* WHAT YOU HAVE TO DO *
Can you reproduce the records starting at the line that contains "Contacto (507, 705)" and ending at the line that contains "欧美色图 (79, 121)", both included, leaving the pictures out of your answer?

★ ★ ★ ★ ★

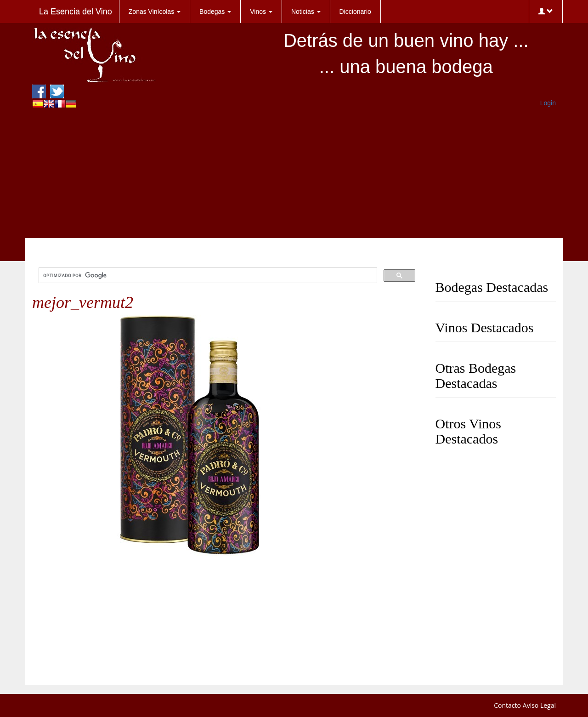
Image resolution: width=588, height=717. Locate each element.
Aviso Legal (539, 705)
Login (548, 103)
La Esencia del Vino (75, 11)
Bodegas (215, 11)
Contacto (507, 705)
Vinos (261, 11)
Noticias (306, 11)
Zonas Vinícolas (154, 11)
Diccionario (355, 11)
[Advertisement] (294, 174)
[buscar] (207, 275)
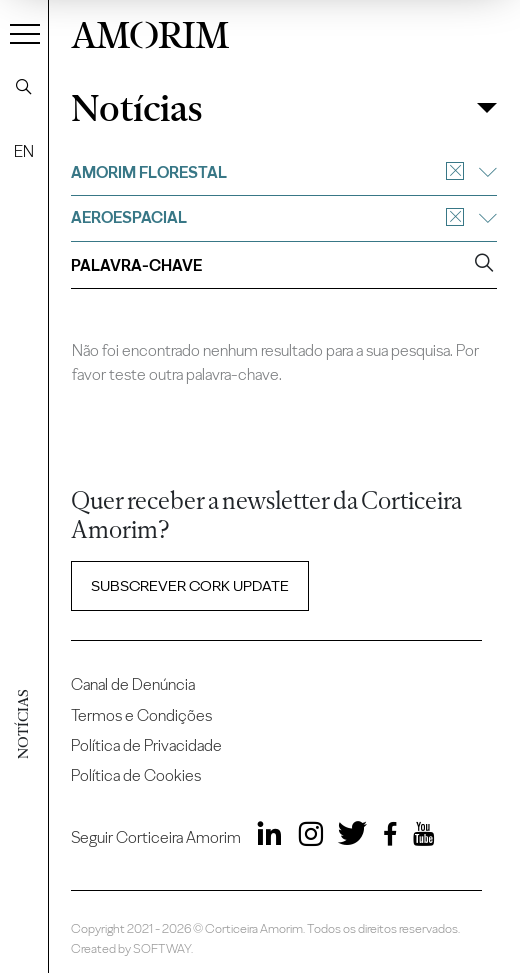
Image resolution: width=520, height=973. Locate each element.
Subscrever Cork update (190, 586)
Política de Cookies (136, 775)
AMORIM (150, 32)
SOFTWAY (162, 948)
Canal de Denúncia (133, 684)
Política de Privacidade (146, 745)
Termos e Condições (141, 715)
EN (24, 151)
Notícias (136, 108)
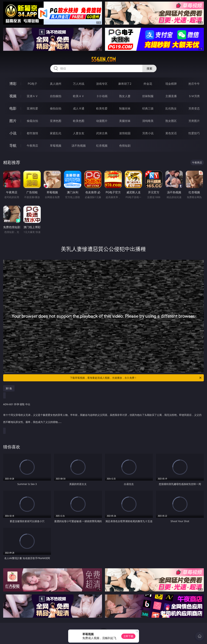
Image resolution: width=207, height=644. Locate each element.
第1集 (9, 388)
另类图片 (194, 121)
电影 (13, 108)
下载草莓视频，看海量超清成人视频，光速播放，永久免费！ (136, 378)
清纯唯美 (148, 121)
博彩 (13, 84)
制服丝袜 (125, 108)
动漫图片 (102, 121)
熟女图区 (171, 121)
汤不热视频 (79, 146)
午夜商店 (32, 146)
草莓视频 (56, 146)
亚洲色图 (56, 121)
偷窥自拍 (32, 121)
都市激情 (32, 133)
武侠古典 (102, 133)
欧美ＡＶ (79, 96)
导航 (13, 145)
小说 (13, 133)
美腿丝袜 (125, 121)
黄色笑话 (171, 133)
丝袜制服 (148, 96)
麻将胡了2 (125, 84)
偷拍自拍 (56, 108)
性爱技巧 (194, 133)
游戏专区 (102, 84)
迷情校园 (125, 133)
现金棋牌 (171, 84)
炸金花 (148, 84)
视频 (13, 96)
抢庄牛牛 (194, 84)
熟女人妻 (125, 96)
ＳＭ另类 (194, 96)
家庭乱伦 (56, 133)
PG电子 (33, 84)
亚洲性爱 (32, 108)
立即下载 (128, 636)
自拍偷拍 (56, 96)
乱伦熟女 (171, 108)
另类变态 (194, 108)
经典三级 (148, 108)
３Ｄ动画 (102, 96)
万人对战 (79, 84)
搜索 (149, 68)
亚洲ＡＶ (32, 96)
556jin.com (103, 60)
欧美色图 (79, 121)
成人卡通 (79, 108)
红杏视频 (102, 146)
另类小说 (148, 133)
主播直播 (171, 96)
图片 (13, 120)
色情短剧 (125, 146)
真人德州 (56, 84)
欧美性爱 (102, 108)
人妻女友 (79, 133)
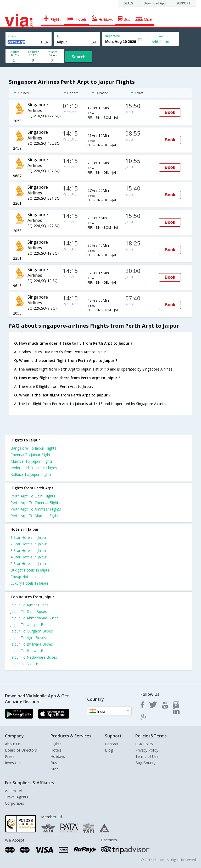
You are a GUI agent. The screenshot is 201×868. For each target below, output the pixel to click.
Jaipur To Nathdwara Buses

★ ★ ★ ★ ★

* ANSWER BELOW *
Contacto (507, 705)
Vinos (261, 11)
Noticias (306, 11)
Zonas Vinícolas (154, 11)
Diccionario (355, 11)
[Advertisement] (294, 174)
[buscar] (207, 275)
Image resolution: width=520, height=973. Locate each element.
Subscrever Cork update (190, 586)
Política de Cookies (136, 775)
AMORIM (150, 32)
SOFTWAY (162, 948)
Canal de Denúncia (133, 684)
Política de Privacidade (146, 745)
Termos e Condições (141, 715)
EN (24, 151)
Notícias (136, 108)
Image resolution: width=207, height=644. Locate each element.
第1集 (9, 388)
另类图片 (194, 121)
电影 (13, 108)
下载草莓视频，看海量超清成人视频，光速播放，永久免费！ (136, 378)
清纯唯美 (148, 121)
博彩 (13, 84)
制服丝袜 (125, 108)
动漫图片 (102, 121)
熟女图区 (171, 121)
汤不热视频 (79, 146)
午夜商店 (32, 146)
草莓视频 (56, 146)
亚洲色图 (56, 121)
偷窥自拍 (32, 121)
都市激情 (32, 133)
武侠古典 (102, 133)
欧美ＡＶ (79, 96)
导航 (13, 145)
小说 (13, 133)
美腿丝袜 (125, 121)
黄色笑话 (171, 133)
丝袜制服 (148, 96)
麻将胡了2 (125, 84)
偷拍自拍 (56, 108)
性爱技巧 (194, 133)
游戏专区 (102, 84)
迷情校园 (125, 133)
现金棋牌 (171, 84)
炸金花 (148, 84)
视频 (13, 96)
抢庄牛牛 (194, 84)
熟女人妻 (125, 96)
ＳＭ另类 (194, 96)
家庭乱伦 (56, 133)
PG电子 (33, 84)
亚洲性爱 (32, 108)
立即下载 (128, 636)
自拍偷拍 (56, 96)
乱伦熟女 (171, 108)
另类变态 (194, 108)
经典三级 (148, 108)
３Ｄ动画 (102, 96)
万人对战 (79, 84)
搜索 (149, 68)
亚洲ＡＶ (32, 96)
556jin.com (103, 60)
欧美色图 (79, 121)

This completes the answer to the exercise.